Article ID Journal Published Year Pages File Type
5879902 Cor et Vasa 2013 6 Pages PDF
Abstract
Coronary artery ectasia (CAE) is defined as localized or diffuse dilatation of coronary artery lumen exceeding the largest diameter of an adjacent normal vessel more than 1.5 fold. The incidence of CAE is reported as 0.3-4.9% of patients undergoing coronary angiography. The rate of recognition may increase with the use of new non-invasive imaging methods like computed tomography (CT) and magnetic resonance (MR) coronary angiography. Atherosclerosis is considered as the main etiologic factor responsible for more than 50% of cases in adults while Kawasaki disease is the most common cause in children or young adults.

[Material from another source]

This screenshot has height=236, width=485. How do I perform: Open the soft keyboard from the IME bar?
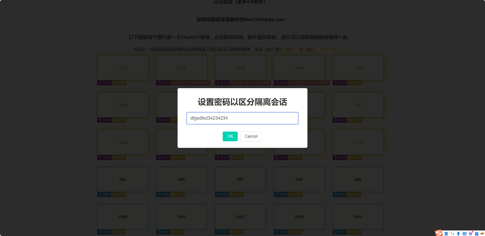[x=464, y=234]
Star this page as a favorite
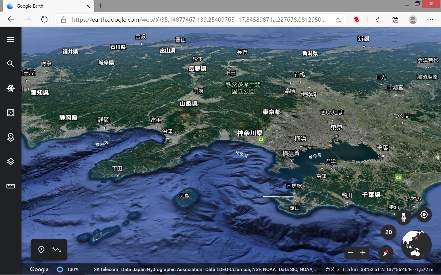The width and height of the screenshot is (441, 275). [x=338, y=19]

Coronary ectasia is thought to be a result of exaggerated expansive remodeling, which is eventuated as a result of enzymatic degradation of the extracellular matrix and thinning of the vessel media. Patients with CAE without significant coronary narrowing may present with angina pectoris, positive stress tests or acute coronary syndromes. Ectatic vessel may be an origin of thrombus formation with distal embolization, vasospasm or vessel rupture. The prognosis of CAE depends directly on the severity of the concomitant coronary artery disease. Antiplatelet drugs underlie the therapy. Other management strategies in CAE involve both the prevention of thromboembolic complications and percutaneous or surgical revascularization.